Let $M,N$ be smooth manifolds, with a smooth $G$-action on them, by some Lie group $G$. Suppose also that $M$ has a finite number of orbits under $G$'s-action.
Let $f:M \to N$ be a smooth, equivariant, injective immersion.
Is $f(M)$ a weakly embedded submanifold of $N$?
Weakly embedded here means that for every manifold $Q$ and for every smooth map $h:Q \to N$, with $h(Q)\subset f(M)$,the associated map $h:Q\to f(M)$ is also smooth. In other words, it's always valid to restrict the range.
It is known that it suffices to prove that $h:Q\to f(M)$ is continuous. Note that in general $f(M)$ is only an immersed submanifold. In particular, it can have more open sets than those that come from the subspace topology.
Weakly embedded is a notion which is between "immersed" and "embedded". It is also known that every Lie subgroup is weakly embedded.
A famous example for a weakly embedded submanifold, which is not embedded is the dense curve on the torus. (In that case, there is also a Lie group action in the background, by $\mathbb{R}$).
Here is a counter-example with $G = (\mathbb{R}, +)$, $M = \mathbb{R}$ and $N = \mathbb{R}^2$. I shall specify the actions later on.

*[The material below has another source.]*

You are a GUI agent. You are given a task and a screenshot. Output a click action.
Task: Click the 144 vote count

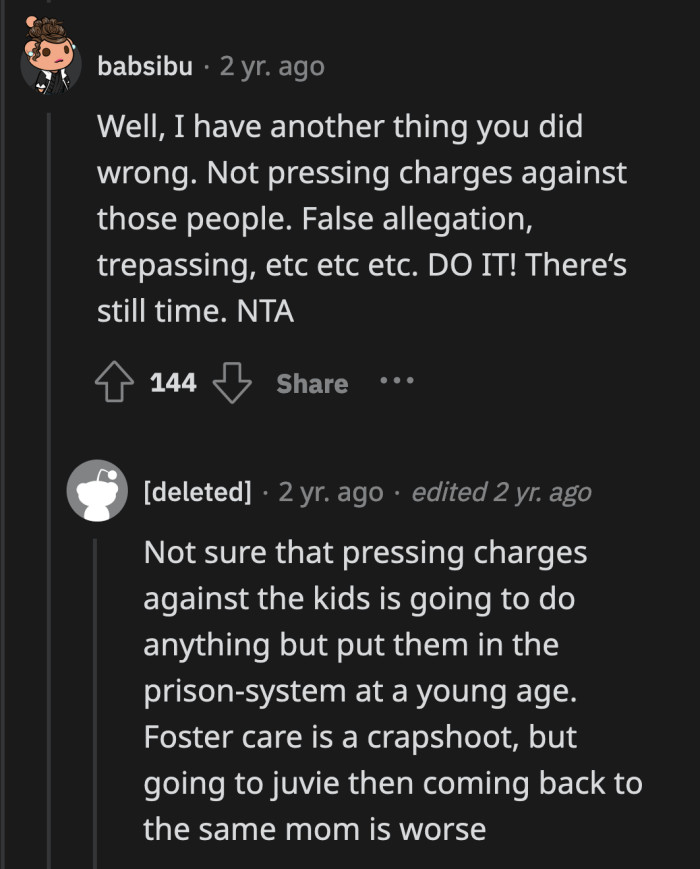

Consider on $N$ (equipped with cartesian coordinates $(u,v)$) the smooth function $h(u,v) = v(u^4 + v^4 + u^2 - v^2)$. Here is a figure of some of its level sets. We notice in particular that there is a figure 8 inside the level $[h=0]$; we shall denote this subset $8$. To be safe, add to $h$ a smooth nonnegative exhausting function which vanishes identically on a ball which contains $8$ (so as to leave unchanged the local picture), but which grows sufficiently fast to ensure that the resulting function (call it also $h$) only has compact level sets.
Consider now the (smooth) vector field $X$ on $N$ which is the symplectic gradient of $h$, that is the (usual) gradient vector field everywhere rotated (clockwise, say) by 90°. The field $X$ is everywhere tangent to the levels sets of $h$. The flow of $X$ turns out to be complete (since the levels sets are compact and $X$ smooth) and smooth; it determines a (smooth) $G$-action $\alpha_N : G \times N \to N : (g, (u,v)) \mapsto \Phi^{g}_{X}(u,v)$.
Let $f : M \to N$ be any smooth injective immersion whose image is $8$; it is not a weak embedding. We can pullback $X$ to $M$ along $f$ to get a (smooth and complete) vector field $Y$ which turns out to vanish in only finitely many points. Consider the $G$-action $\alpha_M : G \times M \to M : (g, x) \mapsto \Phi^g_Y(x)$.
By construction, $\alpha_M$ has only finitely many orbits and $f$ is $G$-equivariant since $X$ and $Y$ are $f$-related.